Looking for something new to add to your Thanksgiving Feast? One of my favorite solutions is Curry Dip! It’s an easy dip to put together, you can make it anywhere from a couple hours ahead to the day before, and it tastes good with cut up veggies, apples or even chips! Best of all, there are lots of variations, and you can tailor it to your family and your tastes. Below are a few of my best recipes, hopefully you will find one you like A quick note: These recipes all use the basic “Curry Powder” that you find in a jar in the spice aisle. While there are spicier alternatives, I encourage you to start with the curry powder to begin with. If you are chilling the dip for more than a couple hours, make sure you cover it. Lastly, fell free to adjust the “creamy base” that you use in your dip. I generally stick with sour cream and mayo, but I have had lovely dips made with yogurt as well in restaurants. If you want to make adjustments, especially by increasing spice, do so after it is mixed and you have tested it with a piece of bread or a carrot.

My Basic Curry Recipe:

• ½ cup each of sour cream and mayonnaise (Yogurt is a great substitute)

• One teaspoon of curry powder

• 2 Tablespoons minced onion

• The equivalent of 2 cloves of garlic

Mix well. Adjust ingredients to your taste, adding salt and pepper or lemon juice if needed. Chill, covered for a couple of hours. Place on a serving plate along with cut up vegetables, and enjoy!

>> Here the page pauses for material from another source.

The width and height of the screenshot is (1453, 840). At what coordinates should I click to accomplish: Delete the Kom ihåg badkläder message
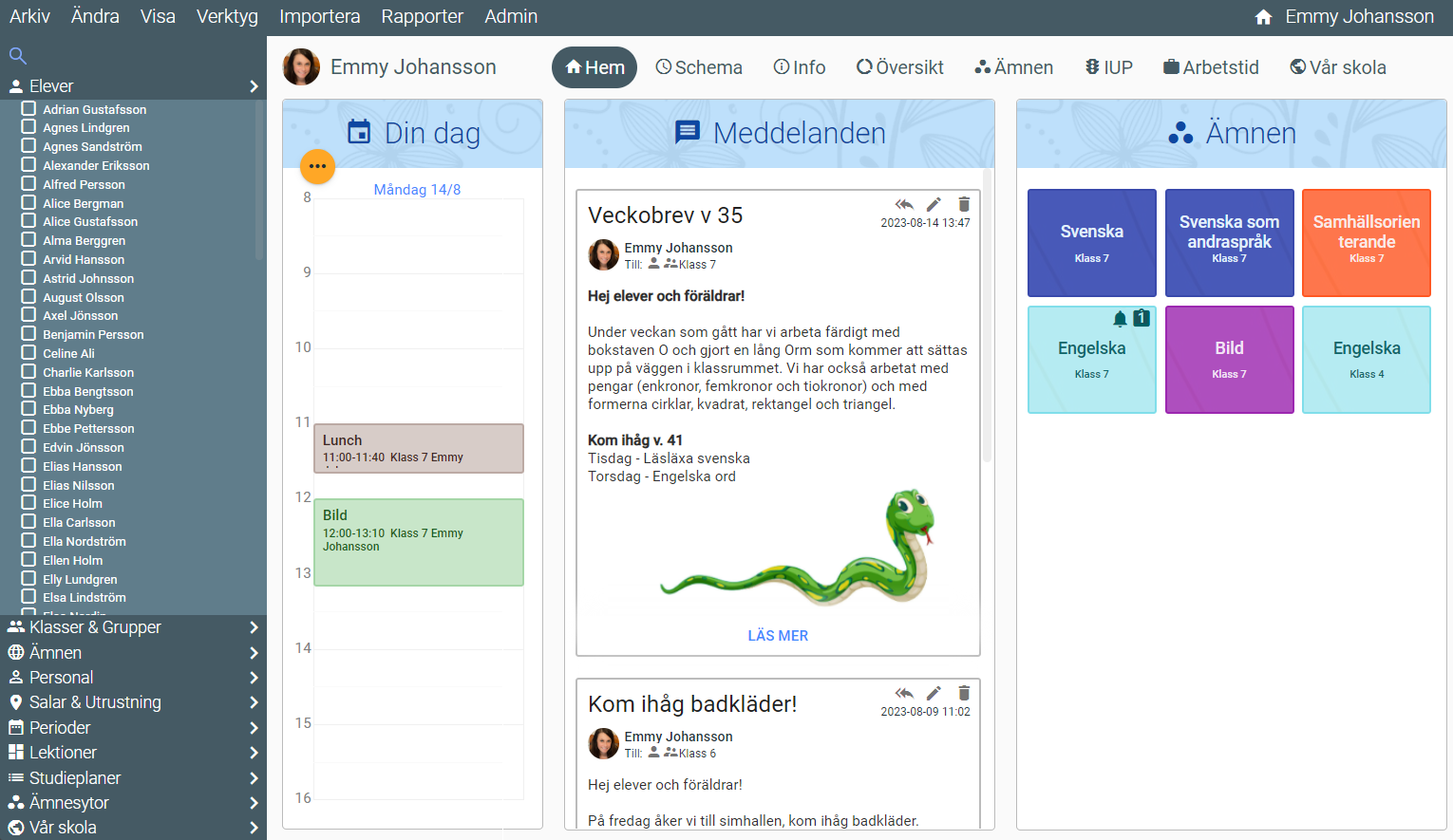coord(964,693)
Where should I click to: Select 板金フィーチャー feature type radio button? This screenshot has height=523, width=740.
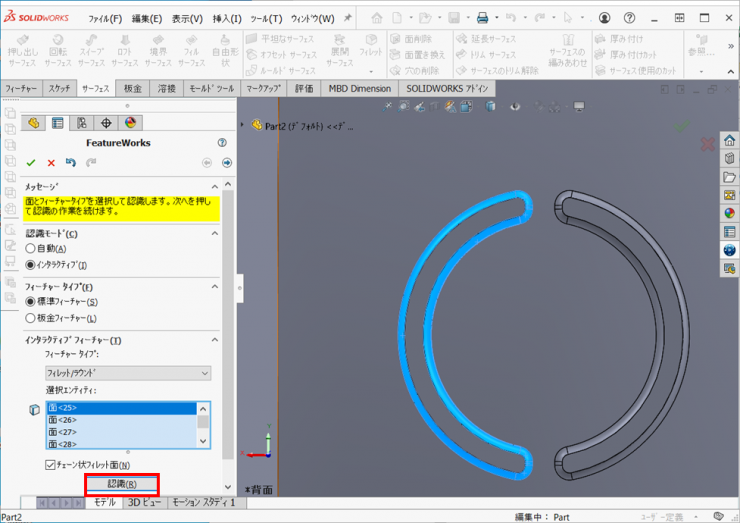tap(30, 318)
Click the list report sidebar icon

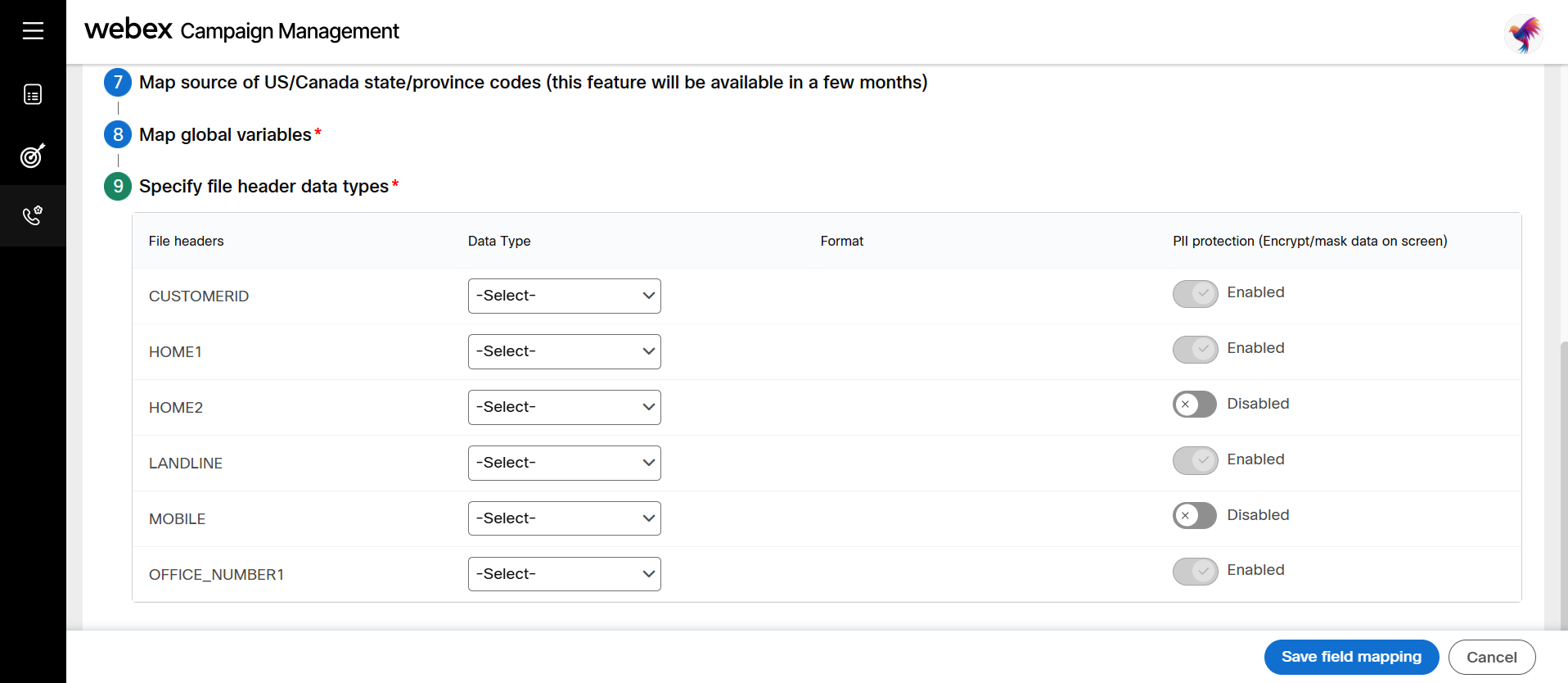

You can easily adjust this recipe. You can increase the curry up to two teaspoons, depending on taste. You could add some dried mustard, for example. As for the vegetables, any vegetables will work. However, since it’s the height of fall, veggies such as broccoli, carrots, cauliflower, and peppers will probably work best. You may want to add some mushrooms, tart apples, or pita chips to the mix.

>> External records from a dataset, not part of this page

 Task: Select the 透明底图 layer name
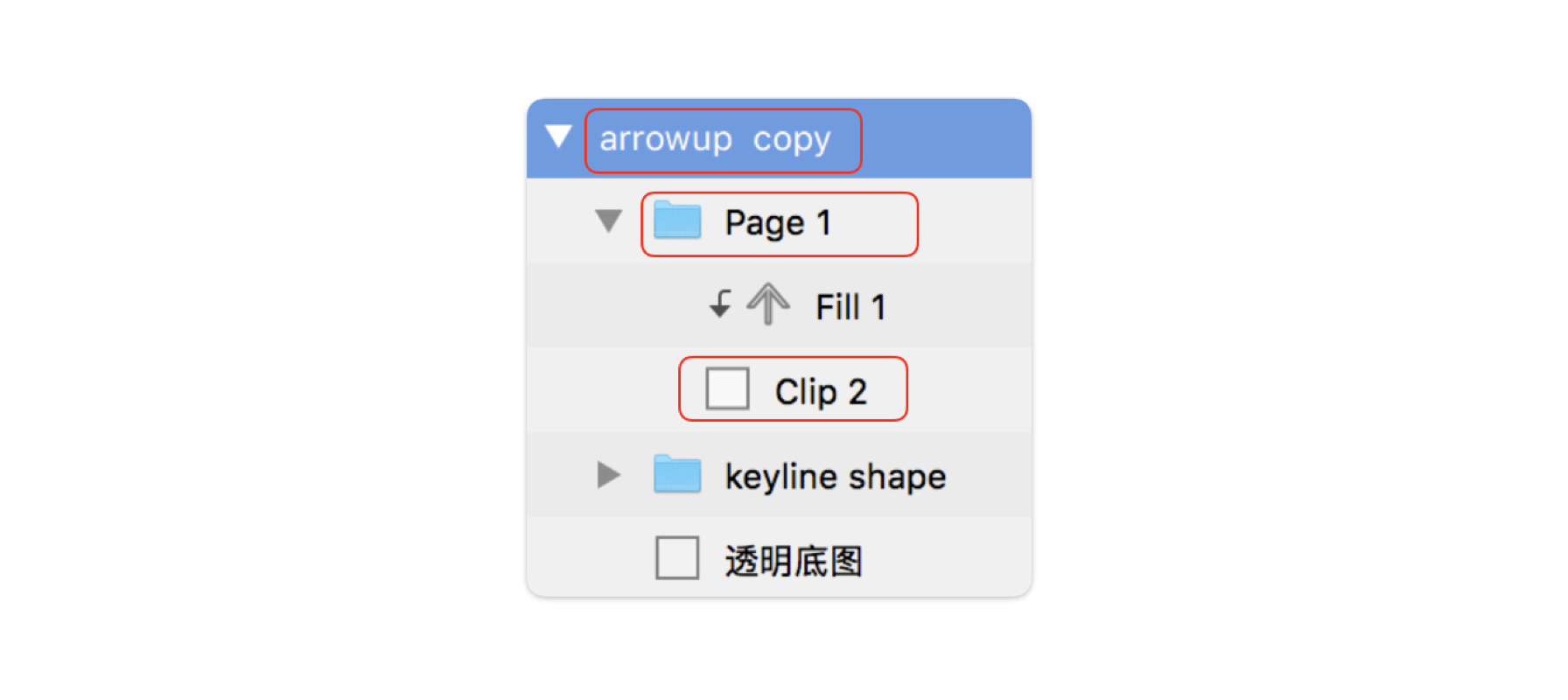[x=794, y=561]
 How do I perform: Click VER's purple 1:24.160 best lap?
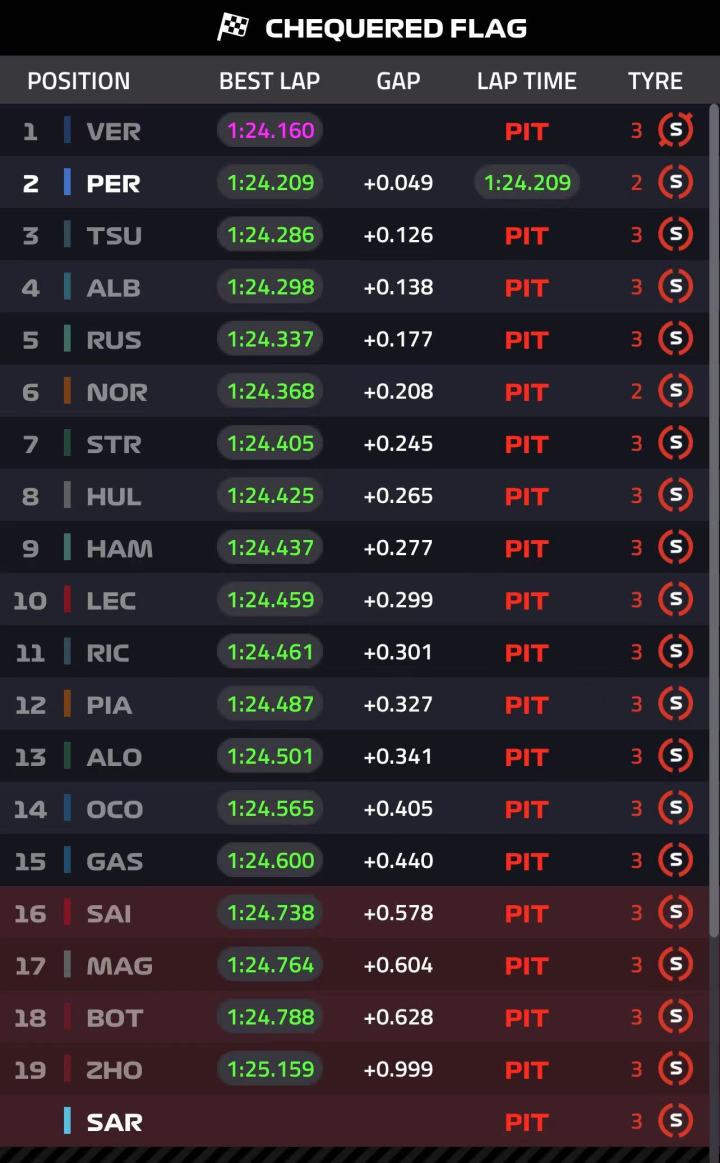270,131
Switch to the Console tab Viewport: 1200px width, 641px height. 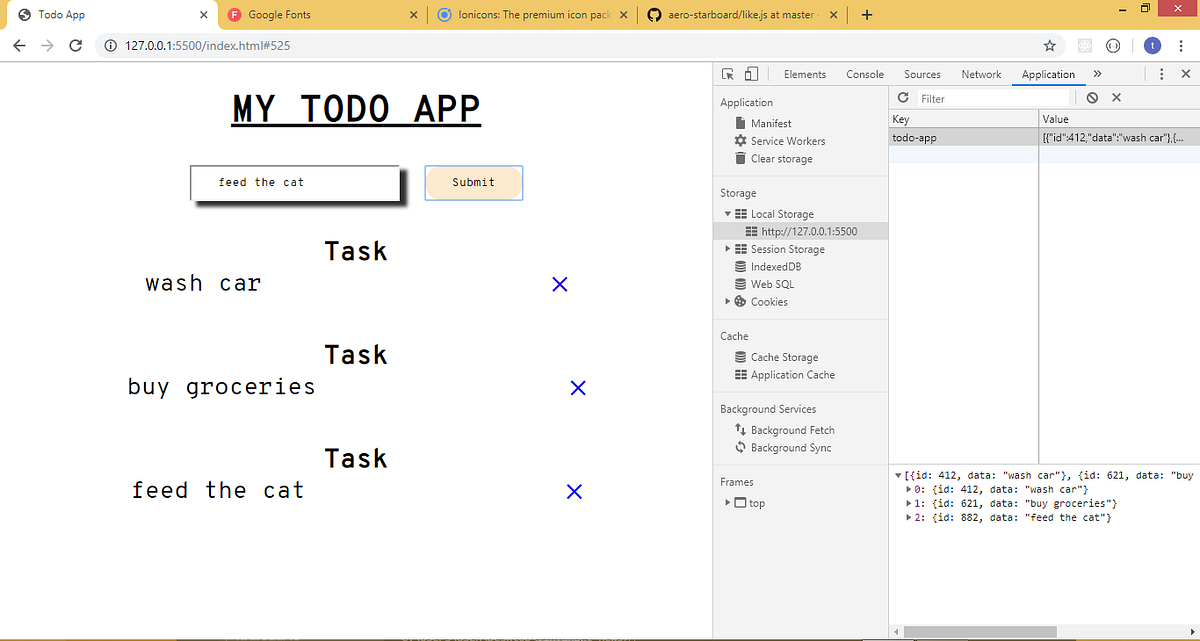(864, 73)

Herbed Curry Recipe: (this is a good recipe if you want more “layers” of taste)

• Increase the mix of the base to one and a half cups (using either sour cream and mayo or Yogurt) and add the following:

• 1 teaspoon mixed herbs

• 1/2 teaspoon curry powder

• Snipped parsley to taste (start with one half teaspoon)

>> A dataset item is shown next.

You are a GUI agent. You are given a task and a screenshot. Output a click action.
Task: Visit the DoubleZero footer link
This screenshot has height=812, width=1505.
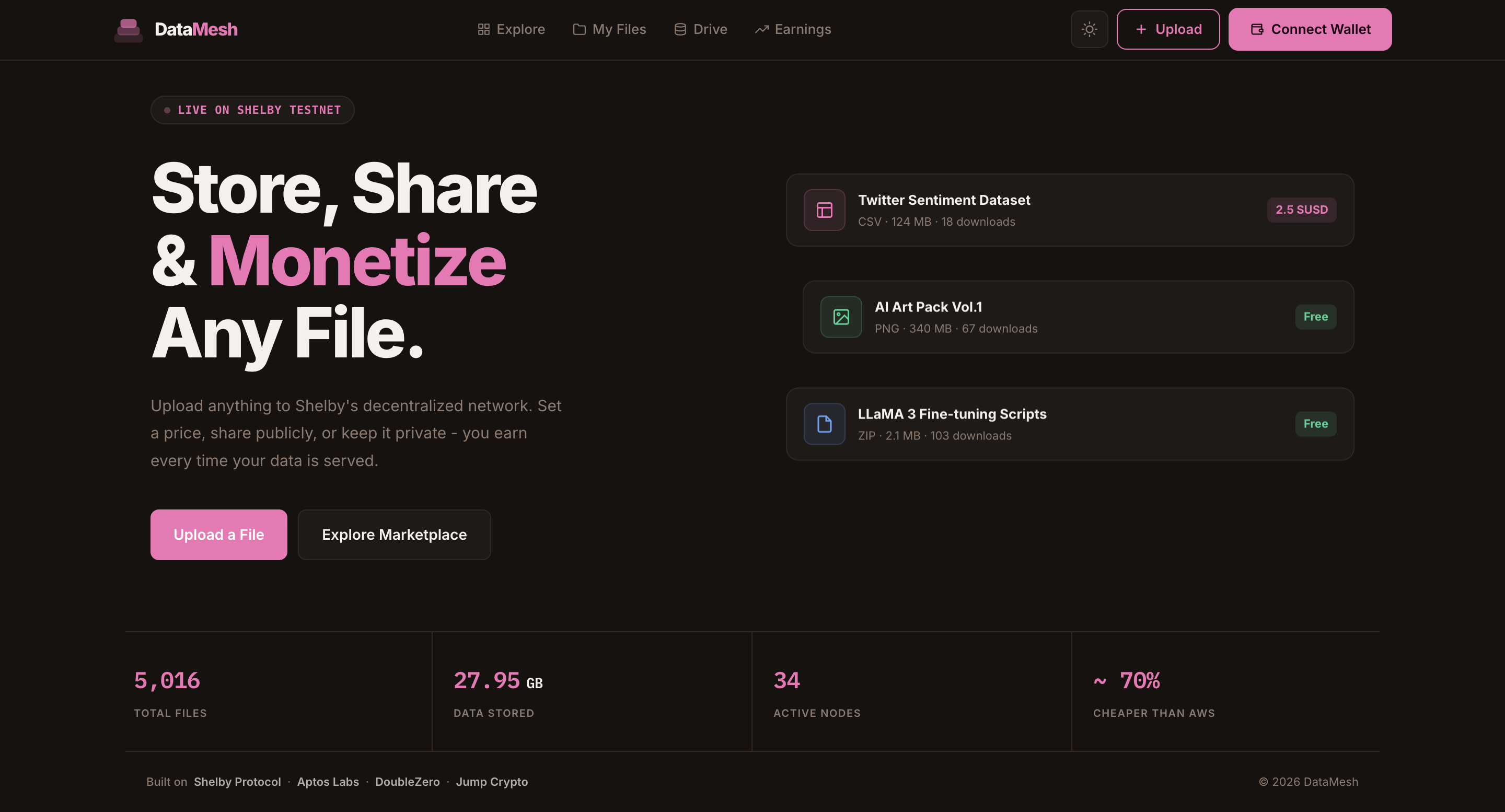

• Minced onion to taste (start with one half teaspoon)

• A teaspoon of lemon juice

Mix well, and adjust to taste. You may wish to add a tiny drop of Wooster shire sauce depending on your taste buds.

Honey Curry Dip: I’m a natural sweet tooth, and have to be cautious on the spice. This recipe is my solution. I’ve even thought of adding some pumpkin to the mix, but never got there. If you try it, let me know what happens. I sure do put pumpkin in everything else. You may find that with this recipe you can also add some cut up melon to your appetizer dish.

• One Cup Mayo/One cup Sour cream

• 3 Tablespoons ketchup

• 3 Tablespoons honey

• Grated onion to taste

• 2 Tablespoons Curry Powder

• Lemon Juice to taste

The Spicy Stuff: I confess that while I make this for those who like hotter things than I do, I have never tasted it, but others seem to like it

• ¾ cup each of mayo and sour cream (or yogurt)

• 2 tablespoons of honey

• 3 to 4 teaspoons of curry powder

• 2 teaspoons of fresh ginger

• ¼ teaspoon of cayenne pepper

• Salt and pepper to taste

As with the other recipes, mix well and chill for at least a few hours. You may wish to sprinkle some additional ginger on the dip just before serving.

There you go! Four different curry recipes for your Thanksgiving guests! But don’t forget, curry dip is not just for Thanksgiving. Pull it out again for your Super bowl party, or on New Year’s Day during those college games. Those hungry appetites will love it!